The Supreme Court has settled the question of the date from which interest on costs runs by refusing to hear an appeal on it.
In Simcoe v Jacuzzi Group UK  EWCA Civ 137, the Court of Appeal ruled that interest runs from the date of the order (the incipitur date) rather than the date the costs are assessed or agreed.
A note on the Supreme Court website said that Lady Hale, Lord Kerr and Lord Dyson refused permission to appeal “because the application does not raise an arguable point of law of general public importance which ought to be considered by the Supreme Court at this time, bearing in mind that the case has already been the subject of judicial decision and reviewed on appeal; this is a point of practice and procedure more suitable for consideration at Court of Appeal level”.
In the Court of Appeal, the Master of the Rolls, Lord Neuberger, said the fact that the solicitors in the case (Irwin Mitchell) were acting under a CFA did not justify departing from that rule.

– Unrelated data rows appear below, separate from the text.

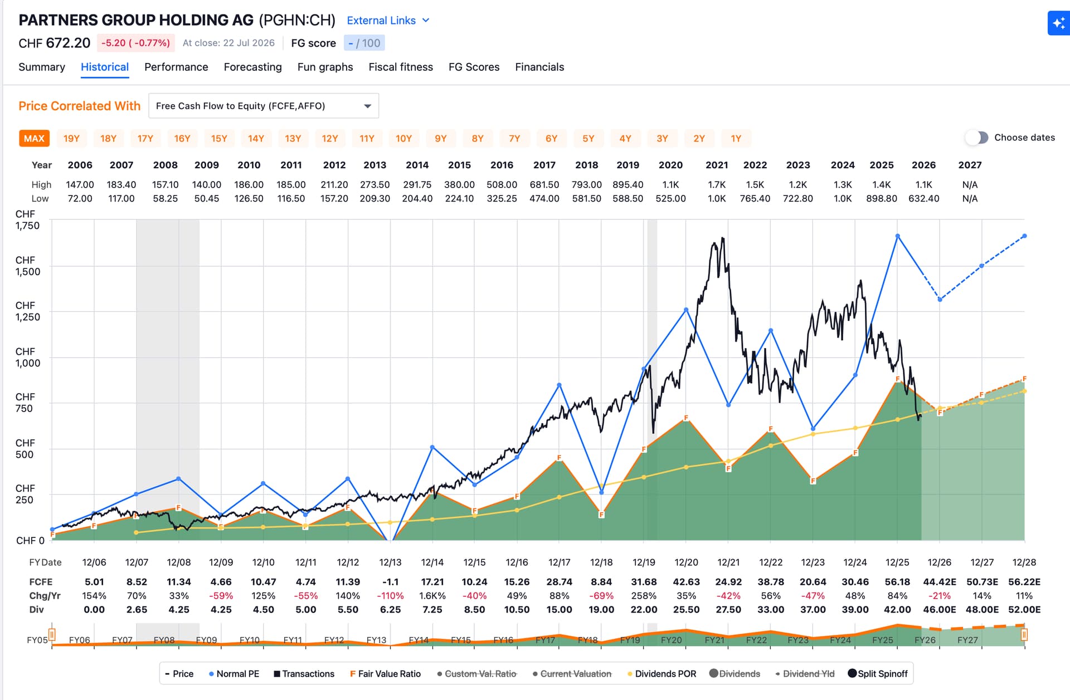The height and width of the screenshot is (700, 1070).
Task: Enable the Dividend Yld legend item
Action: 805,674
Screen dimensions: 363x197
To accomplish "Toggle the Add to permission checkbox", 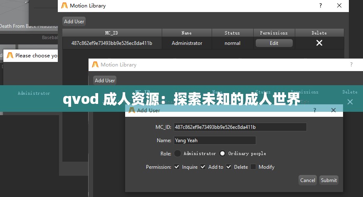I will (203, 167).
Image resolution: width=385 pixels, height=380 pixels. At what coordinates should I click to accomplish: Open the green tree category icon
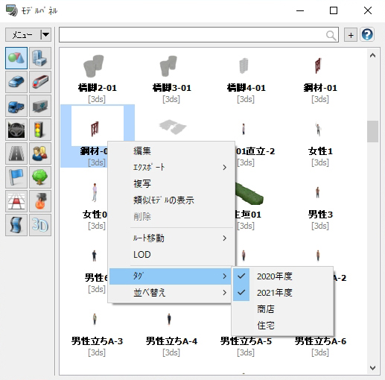(40, 177)
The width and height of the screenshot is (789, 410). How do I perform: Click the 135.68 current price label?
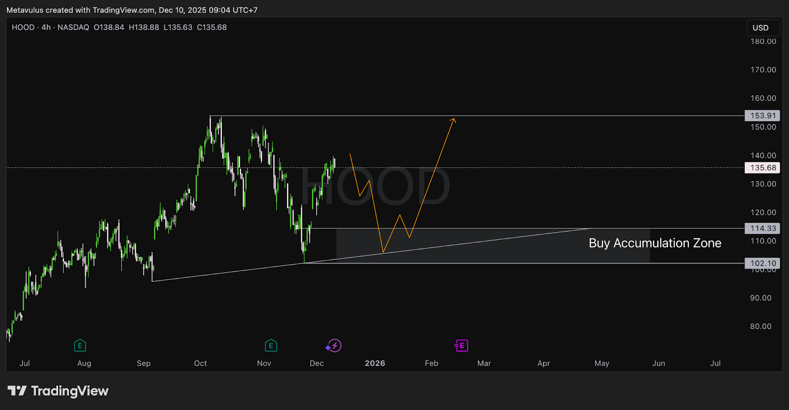click(x=762, y=168)
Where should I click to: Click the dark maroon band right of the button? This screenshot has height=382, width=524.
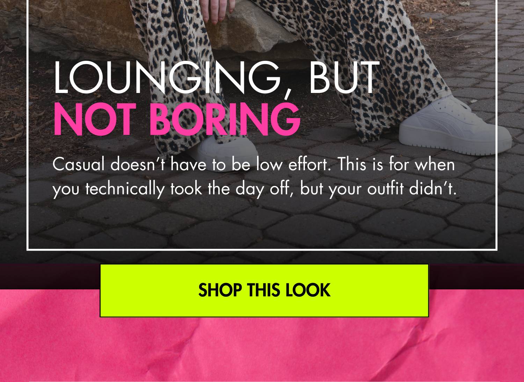[x=476, y=277]

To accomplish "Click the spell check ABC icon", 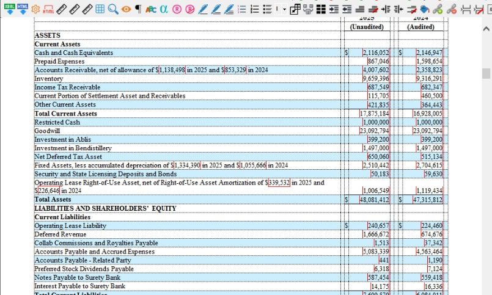I will [x=152, y=9].
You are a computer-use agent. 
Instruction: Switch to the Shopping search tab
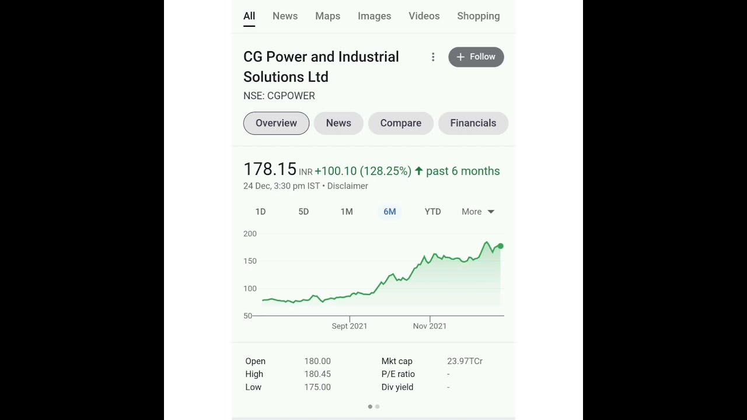478,16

It was argued that interest was meant to compensate a party for being out of pocket in funding litigation, but that the existence of the CFA meant they were not out of pocket.

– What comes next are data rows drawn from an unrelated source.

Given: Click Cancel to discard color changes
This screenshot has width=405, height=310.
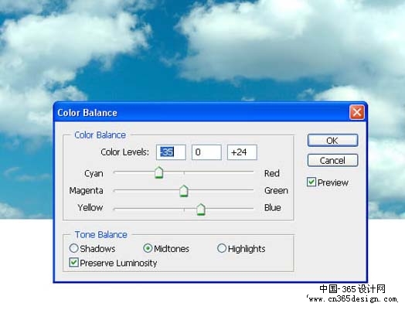Looking at the screenshot, I should [332, 161].
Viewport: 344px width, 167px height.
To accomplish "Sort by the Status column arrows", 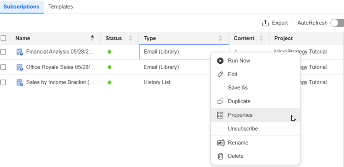I will tap(130, 38).
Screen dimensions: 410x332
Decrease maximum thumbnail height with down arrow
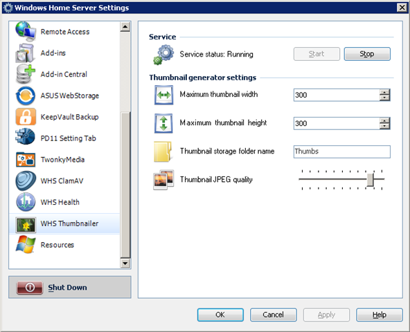point(384,127)
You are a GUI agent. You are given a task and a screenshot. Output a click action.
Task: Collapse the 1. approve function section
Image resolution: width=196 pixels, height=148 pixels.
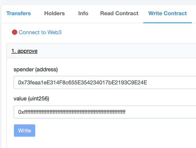pos(24,51)
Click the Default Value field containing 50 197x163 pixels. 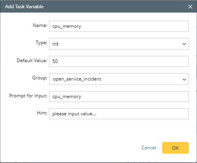pos(119,61)
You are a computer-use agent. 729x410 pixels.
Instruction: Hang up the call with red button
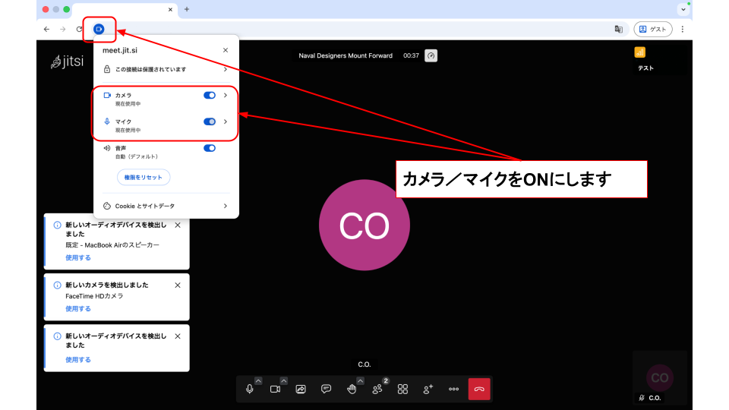pyautogui.click(x=479, y=389)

The decision restored the long-standing position which had been thrown into uncertainty by a ruling of HHJ Stewart in Gray v Toner in 2010 and then Chief Master Hurst in Trafigura. The Trafigura case was to be heard with Simcoe before it settled late last year.
The claimants were represented at all levels by John Foy QC of 9 Gough Square and Roger Mallalieu of 4 New Square. The defendants were represented for the application to the Supreme Court by Nicholas Bacon QC and Daniel Saoul, both of 4 New Square.